* Task instructions: Please copy out each line of the entries in which "Uncheck" appears.

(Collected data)

+===+

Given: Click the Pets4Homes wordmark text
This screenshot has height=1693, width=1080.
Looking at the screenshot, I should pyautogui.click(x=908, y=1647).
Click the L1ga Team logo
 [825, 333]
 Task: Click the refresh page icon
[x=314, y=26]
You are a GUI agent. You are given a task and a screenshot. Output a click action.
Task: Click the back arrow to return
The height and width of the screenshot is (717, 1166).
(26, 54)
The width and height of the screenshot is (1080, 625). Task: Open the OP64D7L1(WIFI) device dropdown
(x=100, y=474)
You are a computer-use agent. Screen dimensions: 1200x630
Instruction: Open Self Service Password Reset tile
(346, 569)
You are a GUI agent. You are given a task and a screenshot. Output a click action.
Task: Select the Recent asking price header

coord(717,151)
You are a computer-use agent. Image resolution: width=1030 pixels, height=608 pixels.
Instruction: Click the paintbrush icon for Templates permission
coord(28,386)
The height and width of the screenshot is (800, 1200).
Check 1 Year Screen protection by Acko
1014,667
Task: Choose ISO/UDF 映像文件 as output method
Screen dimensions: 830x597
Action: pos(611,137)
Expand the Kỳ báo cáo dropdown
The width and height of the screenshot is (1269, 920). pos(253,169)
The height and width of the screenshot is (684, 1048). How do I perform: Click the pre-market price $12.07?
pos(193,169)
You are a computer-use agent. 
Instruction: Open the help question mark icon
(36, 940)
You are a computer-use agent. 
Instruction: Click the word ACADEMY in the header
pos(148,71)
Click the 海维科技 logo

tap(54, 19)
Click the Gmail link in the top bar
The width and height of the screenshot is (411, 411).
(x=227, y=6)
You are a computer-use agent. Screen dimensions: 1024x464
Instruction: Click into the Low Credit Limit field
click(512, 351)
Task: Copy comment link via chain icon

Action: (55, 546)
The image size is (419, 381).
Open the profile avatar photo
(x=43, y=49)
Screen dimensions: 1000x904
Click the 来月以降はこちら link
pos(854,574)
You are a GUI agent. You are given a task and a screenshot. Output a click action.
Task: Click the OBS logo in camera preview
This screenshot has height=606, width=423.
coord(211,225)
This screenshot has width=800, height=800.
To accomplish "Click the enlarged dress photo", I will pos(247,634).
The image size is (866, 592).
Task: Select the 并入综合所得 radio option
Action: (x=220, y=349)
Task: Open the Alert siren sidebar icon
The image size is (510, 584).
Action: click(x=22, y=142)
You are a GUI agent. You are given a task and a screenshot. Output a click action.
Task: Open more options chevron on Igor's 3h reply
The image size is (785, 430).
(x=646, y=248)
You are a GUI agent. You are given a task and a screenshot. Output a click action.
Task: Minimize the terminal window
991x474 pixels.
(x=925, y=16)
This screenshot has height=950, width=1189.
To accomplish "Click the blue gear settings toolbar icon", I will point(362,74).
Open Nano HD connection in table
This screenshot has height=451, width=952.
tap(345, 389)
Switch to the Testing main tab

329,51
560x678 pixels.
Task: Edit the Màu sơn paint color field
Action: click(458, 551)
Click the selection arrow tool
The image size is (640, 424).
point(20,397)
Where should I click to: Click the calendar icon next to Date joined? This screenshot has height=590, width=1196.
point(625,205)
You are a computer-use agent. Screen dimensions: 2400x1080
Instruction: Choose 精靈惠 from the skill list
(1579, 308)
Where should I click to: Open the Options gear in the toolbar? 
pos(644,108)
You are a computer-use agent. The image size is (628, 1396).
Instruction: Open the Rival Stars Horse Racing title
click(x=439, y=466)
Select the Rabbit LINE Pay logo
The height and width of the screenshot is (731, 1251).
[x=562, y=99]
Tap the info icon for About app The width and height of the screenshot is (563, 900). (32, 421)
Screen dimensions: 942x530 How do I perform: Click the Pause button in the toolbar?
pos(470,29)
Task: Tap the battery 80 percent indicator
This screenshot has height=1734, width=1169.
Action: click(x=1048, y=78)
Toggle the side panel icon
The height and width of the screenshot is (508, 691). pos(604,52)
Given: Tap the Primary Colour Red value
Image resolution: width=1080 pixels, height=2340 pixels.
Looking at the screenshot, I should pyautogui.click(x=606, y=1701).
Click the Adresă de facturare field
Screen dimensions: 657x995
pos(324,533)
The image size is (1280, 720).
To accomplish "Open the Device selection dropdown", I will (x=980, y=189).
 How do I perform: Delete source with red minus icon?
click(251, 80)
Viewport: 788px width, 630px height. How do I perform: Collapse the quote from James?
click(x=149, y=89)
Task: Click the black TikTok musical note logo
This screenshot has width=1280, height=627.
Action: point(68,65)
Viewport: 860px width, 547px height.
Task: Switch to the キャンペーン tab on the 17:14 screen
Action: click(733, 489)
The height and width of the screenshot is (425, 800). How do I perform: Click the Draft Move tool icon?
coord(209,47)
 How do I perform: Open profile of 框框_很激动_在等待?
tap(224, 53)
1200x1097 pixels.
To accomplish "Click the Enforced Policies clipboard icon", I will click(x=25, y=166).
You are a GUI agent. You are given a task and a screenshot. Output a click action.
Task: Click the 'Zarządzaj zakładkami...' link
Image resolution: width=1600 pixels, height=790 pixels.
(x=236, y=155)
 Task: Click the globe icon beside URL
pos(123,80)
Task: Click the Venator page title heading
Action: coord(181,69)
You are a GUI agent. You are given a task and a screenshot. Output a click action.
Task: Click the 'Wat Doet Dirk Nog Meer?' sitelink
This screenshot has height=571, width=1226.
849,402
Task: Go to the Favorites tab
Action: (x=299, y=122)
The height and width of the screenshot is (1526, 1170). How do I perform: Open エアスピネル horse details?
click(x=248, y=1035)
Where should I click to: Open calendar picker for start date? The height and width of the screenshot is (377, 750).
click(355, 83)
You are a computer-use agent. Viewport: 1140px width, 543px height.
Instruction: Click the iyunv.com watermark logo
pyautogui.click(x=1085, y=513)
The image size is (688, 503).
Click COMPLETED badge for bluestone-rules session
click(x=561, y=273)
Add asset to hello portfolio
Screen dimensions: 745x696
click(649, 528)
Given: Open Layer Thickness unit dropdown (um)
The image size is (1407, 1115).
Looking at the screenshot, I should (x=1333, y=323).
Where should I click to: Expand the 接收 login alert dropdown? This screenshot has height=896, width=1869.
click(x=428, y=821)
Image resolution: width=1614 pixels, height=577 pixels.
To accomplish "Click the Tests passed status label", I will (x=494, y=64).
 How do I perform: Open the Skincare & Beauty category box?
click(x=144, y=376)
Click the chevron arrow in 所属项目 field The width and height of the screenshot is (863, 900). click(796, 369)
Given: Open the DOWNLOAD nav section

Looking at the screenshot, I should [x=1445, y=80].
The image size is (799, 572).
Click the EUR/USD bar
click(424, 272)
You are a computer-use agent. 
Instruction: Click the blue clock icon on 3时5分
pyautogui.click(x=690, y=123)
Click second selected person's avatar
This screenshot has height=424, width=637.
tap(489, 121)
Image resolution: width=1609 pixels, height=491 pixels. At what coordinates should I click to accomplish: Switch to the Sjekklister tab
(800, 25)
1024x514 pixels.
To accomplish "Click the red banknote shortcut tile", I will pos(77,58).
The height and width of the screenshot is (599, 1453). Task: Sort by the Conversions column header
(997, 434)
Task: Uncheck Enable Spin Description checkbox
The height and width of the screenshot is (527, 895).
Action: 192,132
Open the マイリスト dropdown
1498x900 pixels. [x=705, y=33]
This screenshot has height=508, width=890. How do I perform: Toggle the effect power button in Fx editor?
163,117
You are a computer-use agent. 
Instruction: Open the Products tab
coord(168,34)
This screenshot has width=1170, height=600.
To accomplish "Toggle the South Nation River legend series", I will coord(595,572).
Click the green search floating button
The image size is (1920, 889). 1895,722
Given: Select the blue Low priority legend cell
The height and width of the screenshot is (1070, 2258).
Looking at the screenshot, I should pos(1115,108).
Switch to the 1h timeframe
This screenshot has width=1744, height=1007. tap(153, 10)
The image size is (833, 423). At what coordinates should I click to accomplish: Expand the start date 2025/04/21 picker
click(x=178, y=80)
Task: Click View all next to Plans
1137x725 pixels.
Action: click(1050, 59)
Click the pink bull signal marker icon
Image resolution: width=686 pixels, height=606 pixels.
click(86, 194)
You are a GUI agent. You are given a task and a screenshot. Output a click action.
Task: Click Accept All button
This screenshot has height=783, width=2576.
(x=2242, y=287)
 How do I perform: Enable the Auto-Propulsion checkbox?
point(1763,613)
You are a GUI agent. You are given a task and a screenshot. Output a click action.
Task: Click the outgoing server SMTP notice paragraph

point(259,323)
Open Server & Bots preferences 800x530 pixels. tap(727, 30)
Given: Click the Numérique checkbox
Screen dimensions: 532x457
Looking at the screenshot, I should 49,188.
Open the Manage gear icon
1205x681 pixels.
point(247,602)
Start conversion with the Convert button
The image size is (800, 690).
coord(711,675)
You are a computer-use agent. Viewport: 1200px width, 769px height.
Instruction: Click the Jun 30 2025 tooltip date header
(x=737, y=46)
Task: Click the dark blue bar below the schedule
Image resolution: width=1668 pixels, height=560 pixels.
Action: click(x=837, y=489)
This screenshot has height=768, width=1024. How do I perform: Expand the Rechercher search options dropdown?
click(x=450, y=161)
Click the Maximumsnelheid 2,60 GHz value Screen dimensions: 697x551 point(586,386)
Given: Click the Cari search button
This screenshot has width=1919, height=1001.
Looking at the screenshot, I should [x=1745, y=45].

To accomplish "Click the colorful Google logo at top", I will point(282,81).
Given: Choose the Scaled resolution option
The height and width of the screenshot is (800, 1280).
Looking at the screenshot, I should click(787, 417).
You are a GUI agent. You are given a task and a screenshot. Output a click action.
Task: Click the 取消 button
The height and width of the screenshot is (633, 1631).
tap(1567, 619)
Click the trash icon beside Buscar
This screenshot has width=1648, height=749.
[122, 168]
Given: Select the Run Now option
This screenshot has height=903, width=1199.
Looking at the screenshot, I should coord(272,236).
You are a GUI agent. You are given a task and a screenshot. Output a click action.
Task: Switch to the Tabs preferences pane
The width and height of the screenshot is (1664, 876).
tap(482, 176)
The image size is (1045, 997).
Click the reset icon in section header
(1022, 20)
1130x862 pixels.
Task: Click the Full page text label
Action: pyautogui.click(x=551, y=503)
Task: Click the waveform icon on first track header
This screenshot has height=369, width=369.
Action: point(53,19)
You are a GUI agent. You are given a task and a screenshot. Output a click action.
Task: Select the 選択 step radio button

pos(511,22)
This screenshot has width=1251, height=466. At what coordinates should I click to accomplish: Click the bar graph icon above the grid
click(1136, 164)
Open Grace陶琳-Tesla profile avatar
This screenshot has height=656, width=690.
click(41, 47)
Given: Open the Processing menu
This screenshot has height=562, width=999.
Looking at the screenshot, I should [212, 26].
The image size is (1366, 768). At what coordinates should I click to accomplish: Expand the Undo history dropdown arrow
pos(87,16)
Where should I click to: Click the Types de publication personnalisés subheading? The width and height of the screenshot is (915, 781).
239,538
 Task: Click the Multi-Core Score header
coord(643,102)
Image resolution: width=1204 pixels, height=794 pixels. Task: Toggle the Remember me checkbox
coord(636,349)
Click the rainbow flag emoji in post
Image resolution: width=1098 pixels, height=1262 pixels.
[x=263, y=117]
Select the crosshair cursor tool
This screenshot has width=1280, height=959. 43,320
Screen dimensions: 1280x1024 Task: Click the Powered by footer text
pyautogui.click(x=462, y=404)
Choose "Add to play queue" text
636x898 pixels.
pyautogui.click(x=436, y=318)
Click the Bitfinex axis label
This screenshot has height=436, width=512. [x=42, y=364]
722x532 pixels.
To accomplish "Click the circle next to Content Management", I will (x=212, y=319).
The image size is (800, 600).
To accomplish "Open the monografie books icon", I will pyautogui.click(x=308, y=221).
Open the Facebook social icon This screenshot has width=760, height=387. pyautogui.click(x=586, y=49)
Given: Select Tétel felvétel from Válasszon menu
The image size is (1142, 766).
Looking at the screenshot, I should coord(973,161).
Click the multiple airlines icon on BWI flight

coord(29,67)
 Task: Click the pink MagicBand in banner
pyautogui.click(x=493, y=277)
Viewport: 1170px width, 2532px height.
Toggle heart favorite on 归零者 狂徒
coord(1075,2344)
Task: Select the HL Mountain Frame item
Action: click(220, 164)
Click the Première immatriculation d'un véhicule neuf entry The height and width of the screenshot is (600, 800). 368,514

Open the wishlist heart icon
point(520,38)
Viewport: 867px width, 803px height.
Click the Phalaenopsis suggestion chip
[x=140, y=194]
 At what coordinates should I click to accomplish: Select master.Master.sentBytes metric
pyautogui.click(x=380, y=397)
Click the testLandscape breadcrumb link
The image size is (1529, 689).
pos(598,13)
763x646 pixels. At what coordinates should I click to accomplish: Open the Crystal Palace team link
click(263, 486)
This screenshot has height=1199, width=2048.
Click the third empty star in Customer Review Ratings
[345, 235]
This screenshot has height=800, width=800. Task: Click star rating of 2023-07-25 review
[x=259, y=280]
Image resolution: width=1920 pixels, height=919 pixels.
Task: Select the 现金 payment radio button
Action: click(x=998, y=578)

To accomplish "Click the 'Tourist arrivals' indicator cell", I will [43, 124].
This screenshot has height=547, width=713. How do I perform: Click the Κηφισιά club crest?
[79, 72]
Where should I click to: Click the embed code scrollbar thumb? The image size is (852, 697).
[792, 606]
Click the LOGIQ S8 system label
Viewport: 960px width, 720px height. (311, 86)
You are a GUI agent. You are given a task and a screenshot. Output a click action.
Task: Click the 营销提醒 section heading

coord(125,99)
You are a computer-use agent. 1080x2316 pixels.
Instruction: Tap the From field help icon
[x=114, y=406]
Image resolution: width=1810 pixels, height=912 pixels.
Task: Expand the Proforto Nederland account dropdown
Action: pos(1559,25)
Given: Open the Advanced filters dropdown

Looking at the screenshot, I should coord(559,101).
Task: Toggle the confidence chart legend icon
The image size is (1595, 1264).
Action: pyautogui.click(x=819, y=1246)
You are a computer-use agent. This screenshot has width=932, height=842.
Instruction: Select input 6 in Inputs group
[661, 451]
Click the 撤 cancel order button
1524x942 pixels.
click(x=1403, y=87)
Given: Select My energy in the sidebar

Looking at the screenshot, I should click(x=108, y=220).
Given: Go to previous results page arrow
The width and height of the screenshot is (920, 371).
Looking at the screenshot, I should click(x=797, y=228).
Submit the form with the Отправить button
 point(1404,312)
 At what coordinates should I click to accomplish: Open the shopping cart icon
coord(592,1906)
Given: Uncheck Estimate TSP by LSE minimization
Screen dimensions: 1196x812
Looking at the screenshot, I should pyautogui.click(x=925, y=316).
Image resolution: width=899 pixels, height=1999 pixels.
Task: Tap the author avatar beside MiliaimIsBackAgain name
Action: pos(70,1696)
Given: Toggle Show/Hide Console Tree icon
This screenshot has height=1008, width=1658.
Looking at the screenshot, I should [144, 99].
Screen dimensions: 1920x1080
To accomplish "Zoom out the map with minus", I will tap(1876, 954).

+===+

* Response area:
Task: Uncheck Enable Spin Description checkbox
Given: Uncheck Estimate TSP by LSE minimization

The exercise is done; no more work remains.